Page 52 of The Fake Date Deal

“What?” Sandro smirked. “Hey, when’s the wedding?”

Something snapped deep inside me. I felt it go. Frustration surged through me. Anger. Resentment. She’d marry Rafael for what, for her parents? Commit to a life she didn’t want? All that for him, and for me, what? What? I’d been there, supported her, made her look good. Held her when she needed it. Got her that commercial. I’d been ready to, yeah, be boring for her. To be domestic, to be a ‘we.’ I’d have given things up for her, whole parts of my life, and all she could do was run off to New Zealand? Ditch me, move on like I never mattered? Like all I’d been was some tool in her toolbox?

“No wedding,” I said. “We’re not like that.”

Sandro shot me a doubtful look. “Then what are you like?”

“We’re like, uh, we…” A mean inspiration struck, a rotten impulse. I grinned like an asshole, greasy and slick. “Being with Eve, it’s like eating peaches. Juicy, refreshing, a sweet summer treat. But the reason it’s good is, the season is short. We’ll be done in a week or two. I’ll be back on the scene.”

Danny whistled. “That’s harsh.”

Chet scowled. “You mean that?”

My foolish resentment fell in on itself. I saw myself in that moment like the guys must have seen me, puffed up and crowing like the world’s biggest dick.

“We were teasing,” said Sandro. “We thought you were happy.”

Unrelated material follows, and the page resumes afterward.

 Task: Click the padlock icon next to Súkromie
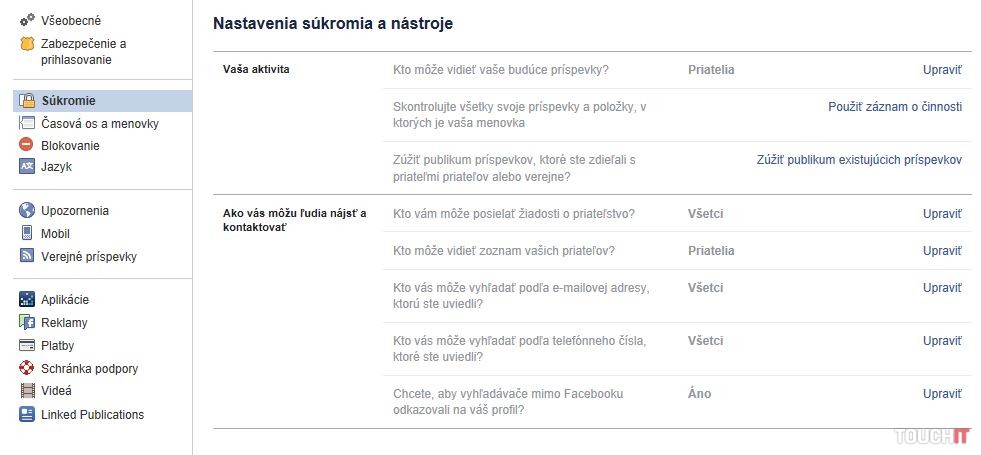[x=27, y=101]
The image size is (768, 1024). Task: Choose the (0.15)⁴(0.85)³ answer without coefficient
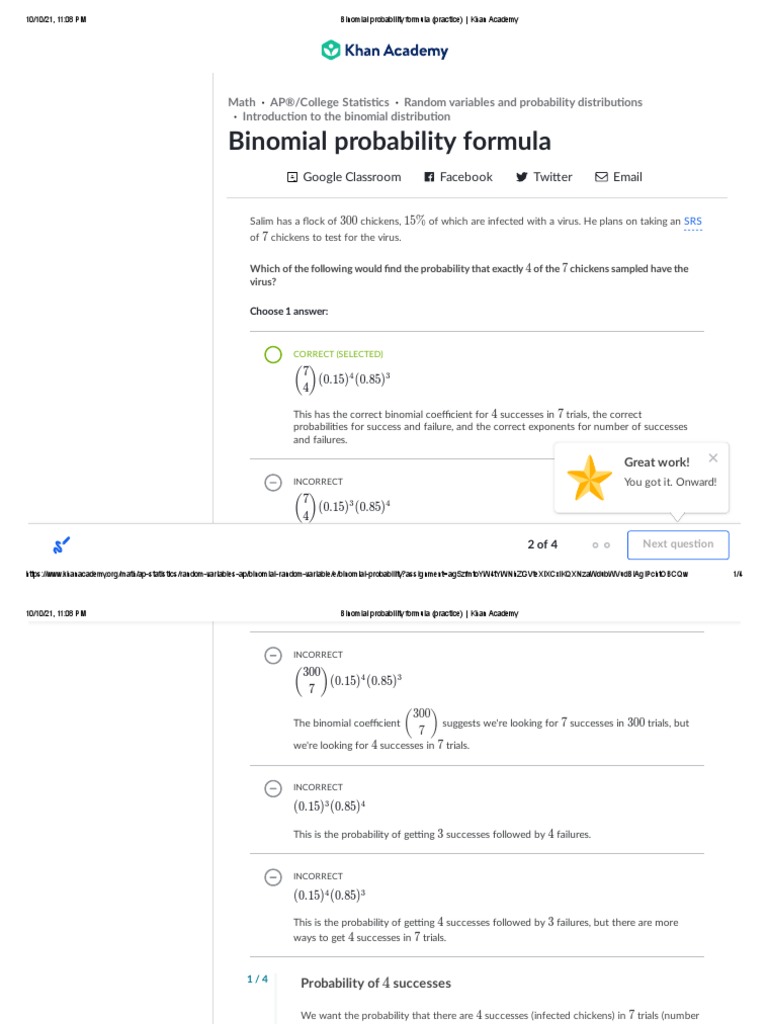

I stood feeling stupid and small and ashamed. Hadn’t I been happy? Of course I had. Eve hadn’t lied to me or led me on. If I wanted more than she did, that was on me. But I’d never even had the courage to stand up and ask her.

“I have to go,” I said.

“No, Marco, wait!” Danny started after me, but I strode out. I couldn’t leave it even one second more. I had to get to her, tell her?—

“Where are you going?” Glen jumped out from nowhere. I tried to push past him.

“Out of my way.”

“Not now you don’t. The photo crew’s waiting.”

I stared at him. “What?”

“The behind-the-scenes spread. You signed off, remember?”

I stared at him blankly. He threw up his hands.

“For Drivers’ World. Now move it, come on. We’ve just got time left before the race starts.”

Next thing I knew, I was back in my room, posing with my books. Faking my ritual. The camera guy kept yelling relax, but all I could think of was Eve in the stands. Eve out there not knowing how I really felt. I had to get to her, lay it all out. She had to know how special she was. How she made my heart race. Even if she didn’t feel how I felt, I needed her to know she had me. I was hers. I knew, as well, what I should’ve said to Sandro: falling in love didn’t make a man boring. The boring part was the partying, the nights out, the hunt. Love was the point of it. The start, not the end.

I scanned the stands at the start of the race, but the crowd was too tight-packed. I couldn’t find Eve. My heart battered hard on the cage of my ribs. She was up there. Of course she was. But where, where…

Next thing I knew, I was gripping the wheel. Racing to get to her, to our big moment. I couldn’t think about winning, or anything else. Only her, only Eve at the end of the race. She was my prize now, and my destination. My world was the track, and the track was a road, and she was at the end of it. I had to get to her.

The tarmac flashed by me, the stands and the lights. The sky dimmed through all shades of late afternoon, shadows lengthening with deepening dusk. An impossible vision filled my heart and my head: the race done and won, and I leapt from my car. Eve was there waiting, bathed in starlight. I ran to her, held her, buried my face in her hair. Told her I loved her. She whispered it back. The roar of the track and the crowd fell away, leaving the two of us to seal our love with a kiss.

I almost missed the last lap, caught up in my vision. Almost kept driving and driving forever. Or until they stopped me, whichever came first. I stepped out only dimly knowing I’d won, searching already for Eve in the stands. I still couldn’t find her. Had she slipped down to meet me?

Cameras flashed, bright in the twilight. Someone, maybe Danny, clapped me on the back. I grinned, raised my arms, but where was Eve? I’d come so far to get to her. Driven so fast. The lights were too bright, obscuring the stands. Maybe she’d gone on ahead to my room. A microphone thrust its blunt nose in my face.

“—quite a winning streak! What’s your next challenge?”

“Ready for your rematch with Prince Rafael?”

“Any time, any place. He knows where to find me.” I was babbling, making no sense. Rafael didn’t have to come find me. Our next race was set in just over a week. But all I could think of was getting to Eve. Everything else was so much background noise. I peered over the cameras to scan through the stands, but she wasn’t up there or down on the track. She wasn’t anywhere I could make out.

“What’s your strategy, Marco? To beat Rafael?”

I smiled, still searching. Manufactured a laugh. “I’d better not say,” I said. “Might tip my hand.”